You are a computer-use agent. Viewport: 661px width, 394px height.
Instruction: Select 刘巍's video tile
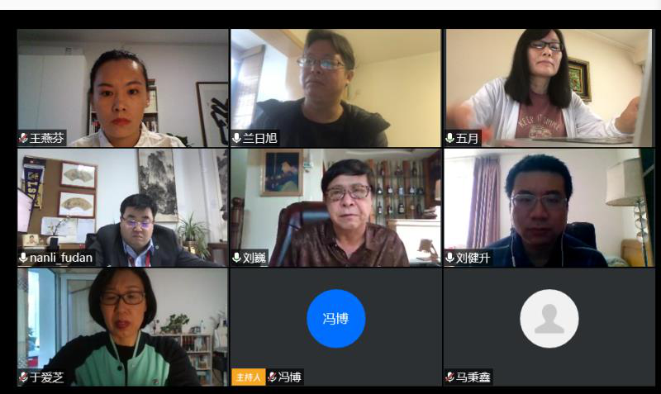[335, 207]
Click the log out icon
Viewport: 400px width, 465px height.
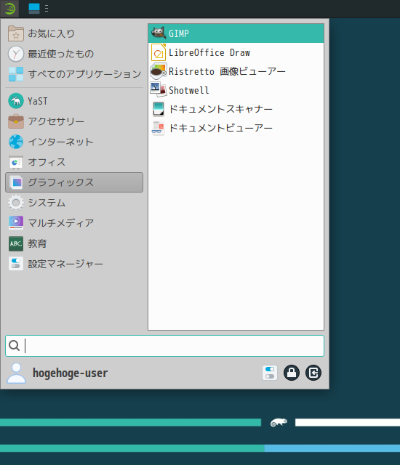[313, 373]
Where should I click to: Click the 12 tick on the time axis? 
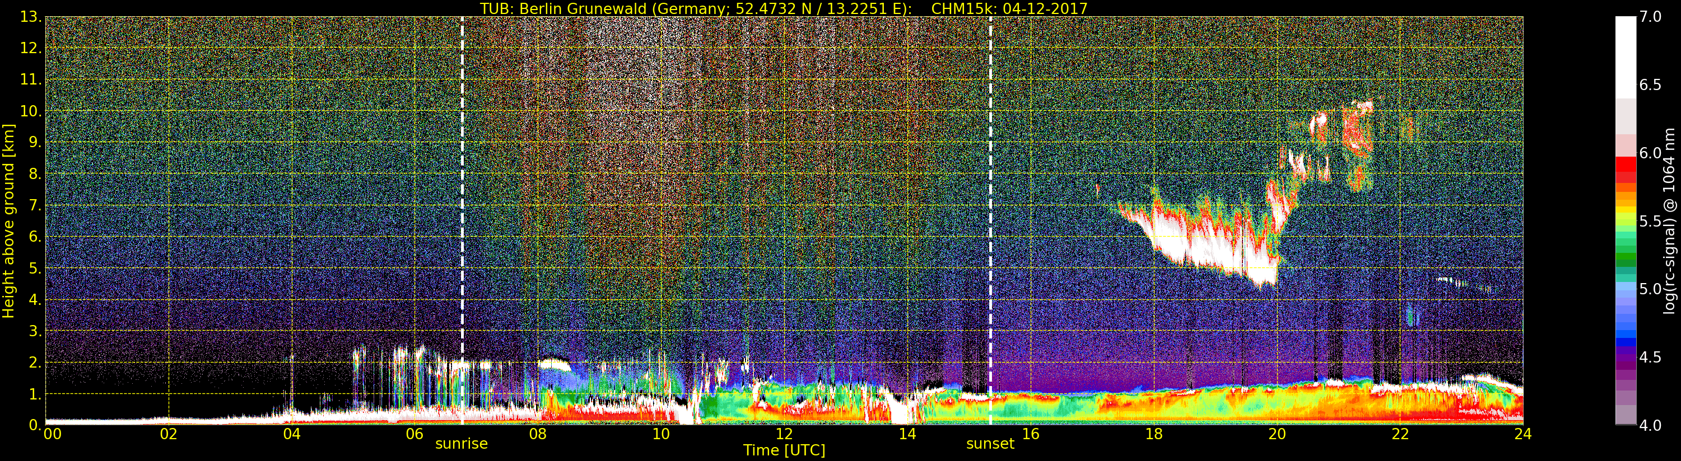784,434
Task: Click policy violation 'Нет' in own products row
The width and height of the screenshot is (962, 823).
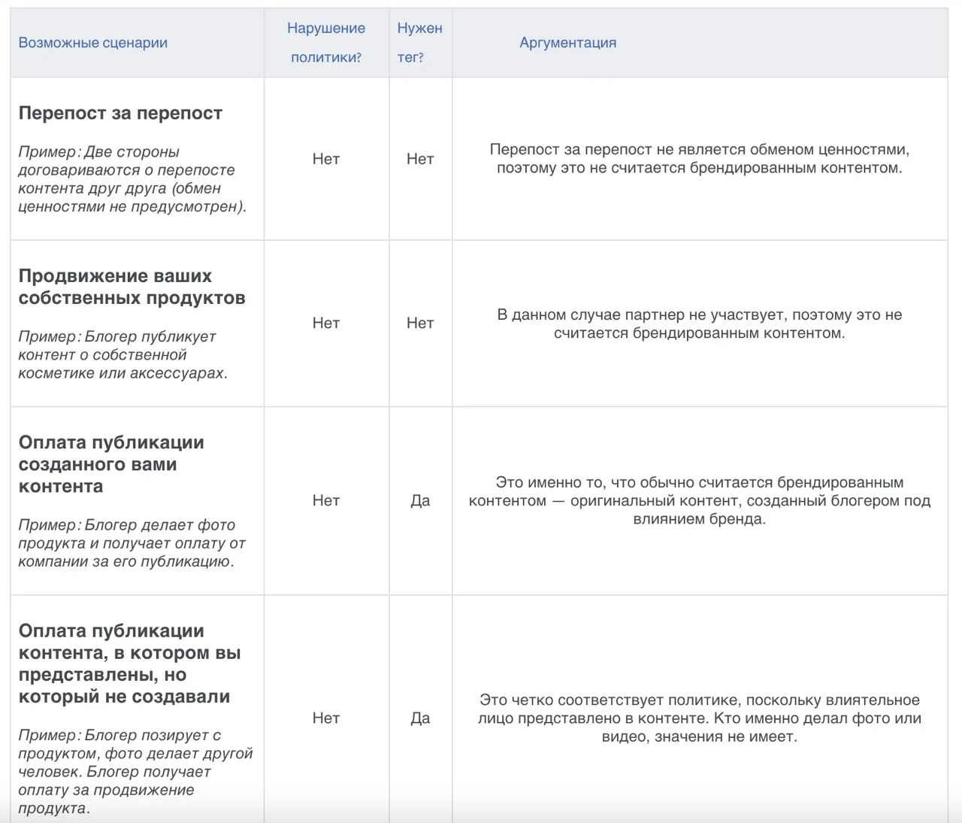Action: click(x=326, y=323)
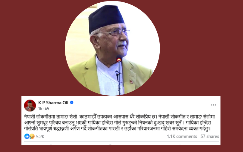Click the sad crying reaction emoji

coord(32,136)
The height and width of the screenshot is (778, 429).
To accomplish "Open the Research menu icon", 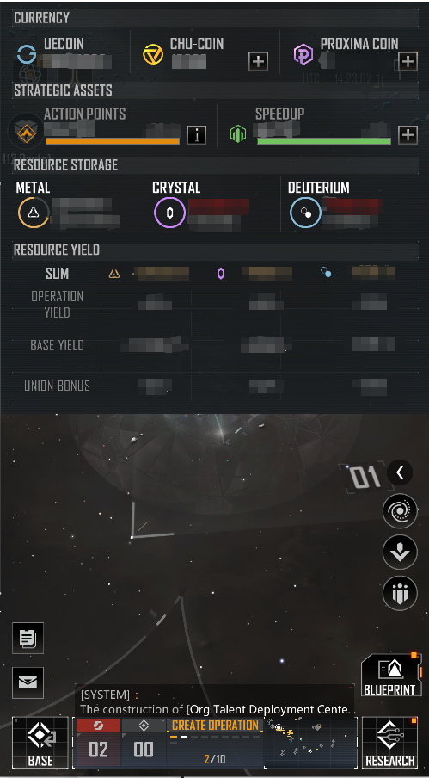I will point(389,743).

════

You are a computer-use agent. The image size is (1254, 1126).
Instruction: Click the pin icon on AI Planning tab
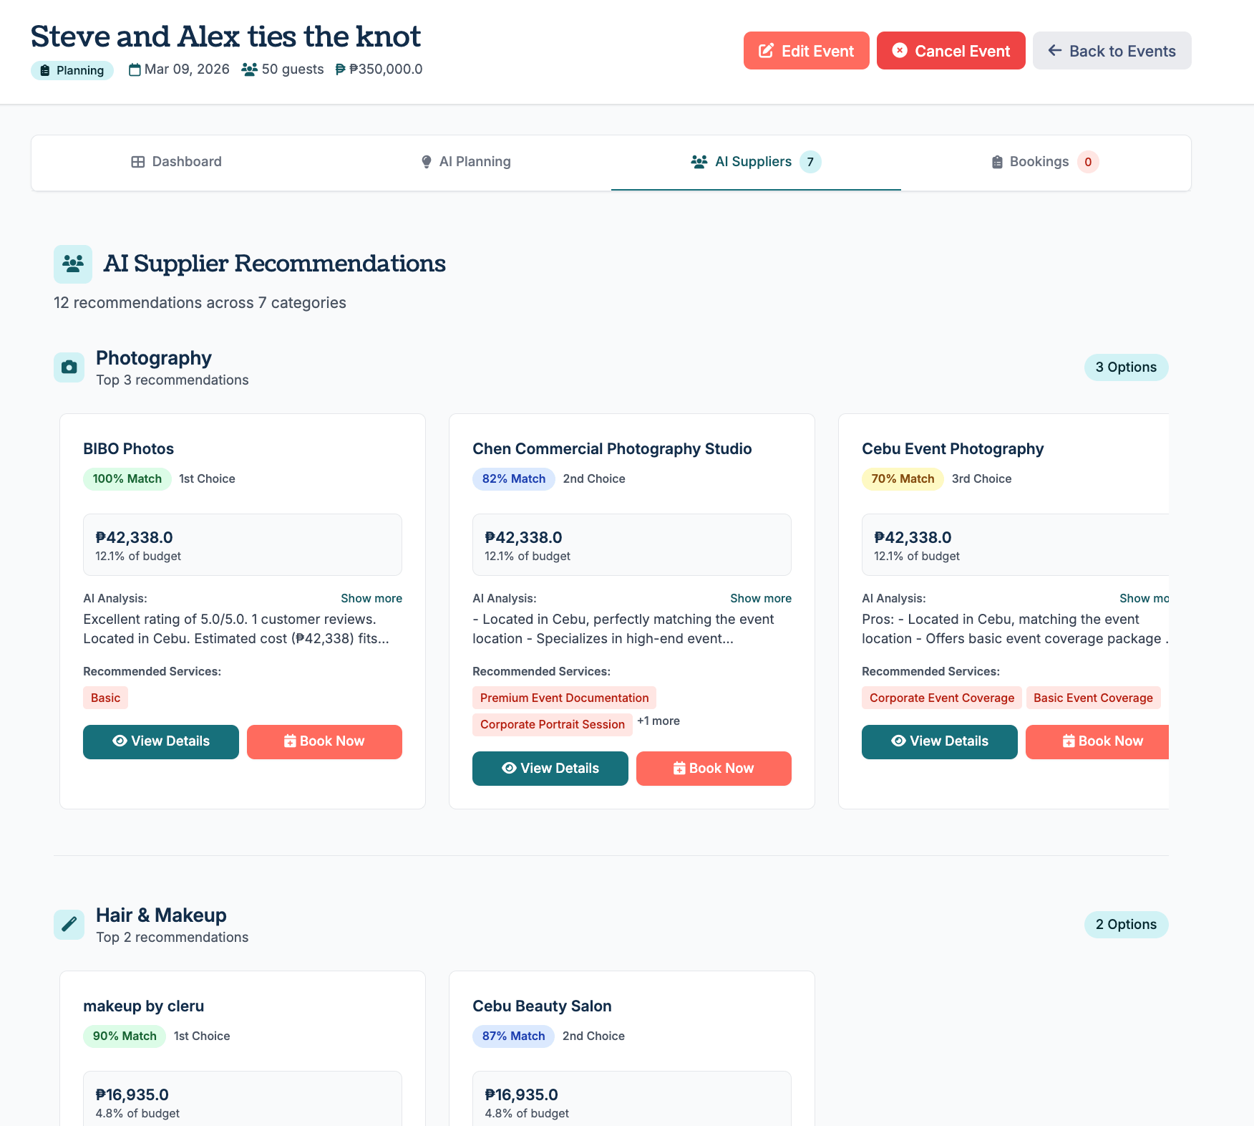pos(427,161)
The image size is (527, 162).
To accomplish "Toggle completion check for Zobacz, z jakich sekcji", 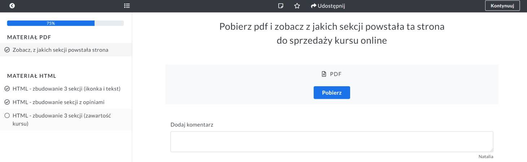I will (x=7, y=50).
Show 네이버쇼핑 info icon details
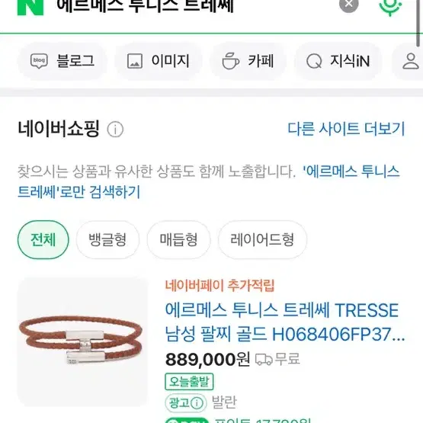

════

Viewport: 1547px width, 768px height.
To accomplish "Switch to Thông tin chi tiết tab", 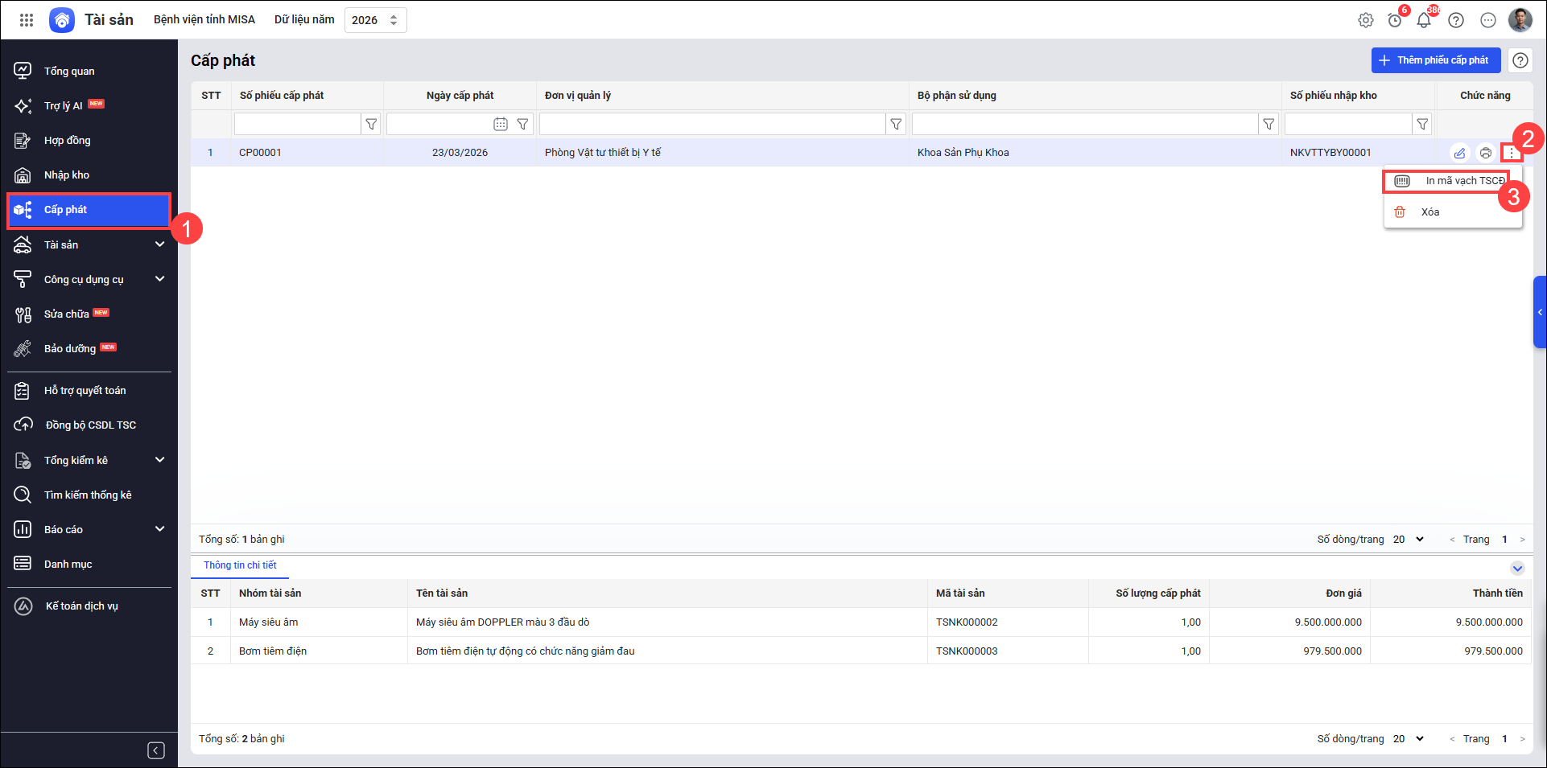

════

* [Directions]:
Up in the listing, locate the line with "You are a computer-use agent. Viewport: 661px"; print it and every line after it down to the line with "Task: Click policy", which is included too. Skip the pictures.

* [Task solution]:
You are a computer-use agent. Viewport: 661px width, 394px height.
Instruction: Select 刘巍's video tile
[335, 207]
Click the log out icon
Viewport: 400px width, 465px height.
[313, 373]
Where should I click to: Click the 12 tick on the time axis? 
784,434
Task: Click policy violation 'Нет' in own products row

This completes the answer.